A letter to Pope Francis from Cuba’s Christian Liberation Movement
Letter to Pope Francis from the Christian Liberation Movement Youth
Havana, May 5th 2014
“Fear is ridiculous and it provides ammunition to the enemies of liberty.”- The Venerable Father Felix Varela
Your Holiness, Pope Francis:
We would like to thank you with utmost respect and kindness for taking time to read this letter.
We are Cuban Catholic youth who everyday are intent to fortify ourselves to the clamors that burst forth and splatter our conscience from the brutal reality of our beloved Cuba. From the dawn of our youth we have occupied the rows of the Christian Liberation Movement (MCL), a pacifist-civic movement which, inspired by Christian humanism and the principles of the Social Doctrine of the Church, has yearned for the freedom that Cuba has wanted and needed for more than 25 years.
We love the church, and we have grown under her auspices with the influence of her Ignatian spirituality. Because of this, we turn to you to voice our pain and concern with several Cuban Bishops who, surrounded by pro-government Cuban laity and other figures of privilege, pronounce and act in the name of the Church before the unfolding drama that we Cubans have lived in for more than half a century.
Increasingly, ecclesial offices are shunted into a caricature of the masses, to be only the bottom substrate in the background and a common denominator legitimizing the government, asking for more votes of confidence for the politico-military junta who govern as dictators and awaiting a new “leader” to succeed the dynasty of the Castro Brothers and amend the “justified errors” of 55 years of governmental mismanagement that devastated a country whilst omitting the daily violations of human rights and the repressive despotic and unpunished actions of State Security personnel against nonviolent opposition and begging for weak reforms which lack transparency and in so doing be able to navigate comfortably in all waters through the use of ambiguous and confusing language that decorate and embellish the harsh realities, foregoing calling them by name, and thus presenting themselves as authentic rhetoricians and builders of bridges.

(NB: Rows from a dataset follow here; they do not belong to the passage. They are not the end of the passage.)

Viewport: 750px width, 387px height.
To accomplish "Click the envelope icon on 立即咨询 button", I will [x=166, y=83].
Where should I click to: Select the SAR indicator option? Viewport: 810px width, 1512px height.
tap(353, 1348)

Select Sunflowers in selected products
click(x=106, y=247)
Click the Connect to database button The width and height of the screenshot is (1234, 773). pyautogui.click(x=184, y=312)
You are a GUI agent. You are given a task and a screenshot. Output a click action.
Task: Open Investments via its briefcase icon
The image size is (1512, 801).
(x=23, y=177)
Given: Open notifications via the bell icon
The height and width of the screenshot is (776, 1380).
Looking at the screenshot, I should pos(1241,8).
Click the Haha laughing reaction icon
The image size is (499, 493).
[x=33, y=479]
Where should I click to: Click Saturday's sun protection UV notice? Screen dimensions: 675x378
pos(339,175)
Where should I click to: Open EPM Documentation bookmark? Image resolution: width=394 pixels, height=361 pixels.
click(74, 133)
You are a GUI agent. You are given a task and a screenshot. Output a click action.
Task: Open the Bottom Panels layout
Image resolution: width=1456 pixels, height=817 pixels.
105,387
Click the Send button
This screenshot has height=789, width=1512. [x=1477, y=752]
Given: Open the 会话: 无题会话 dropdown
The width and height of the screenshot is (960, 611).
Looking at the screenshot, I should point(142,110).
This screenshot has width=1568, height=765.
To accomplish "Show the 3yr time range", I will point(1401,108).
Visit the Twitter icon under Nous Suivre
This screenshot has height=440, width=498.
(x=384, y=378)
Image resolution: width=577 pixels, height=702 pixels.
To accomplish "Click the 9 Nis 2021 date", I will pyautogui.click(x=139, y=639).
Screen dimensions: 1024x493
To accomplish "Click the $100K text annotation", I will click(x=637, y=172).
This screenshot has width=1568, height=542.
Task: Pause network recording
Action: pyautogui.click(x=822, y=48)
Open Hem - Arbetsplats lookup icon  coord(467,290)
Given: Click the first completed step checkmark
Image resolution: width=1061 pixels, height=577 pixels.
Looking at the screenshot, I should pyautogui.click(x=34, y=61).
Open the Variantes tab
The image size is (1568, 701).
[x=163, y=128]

Perhaps we should remind our pastors how both dialogue and mediation necessitate a clear sense of identity and an indispensable autonomy to be able to express it, without circumlocution, in the collegial search for truth amongst peers and the commencement and recognition of all the parts, with an adequate dose of moderation, but while maintaining transparency, rigor, and respect for the truth. And this, in a cystic dictatorship with more than five decades of authoritarianism, carries a price and only those who have overcome, from a detachment of having nothing to protect and nothing to aspire,the fears that have impeded their inner liberty strive for progress.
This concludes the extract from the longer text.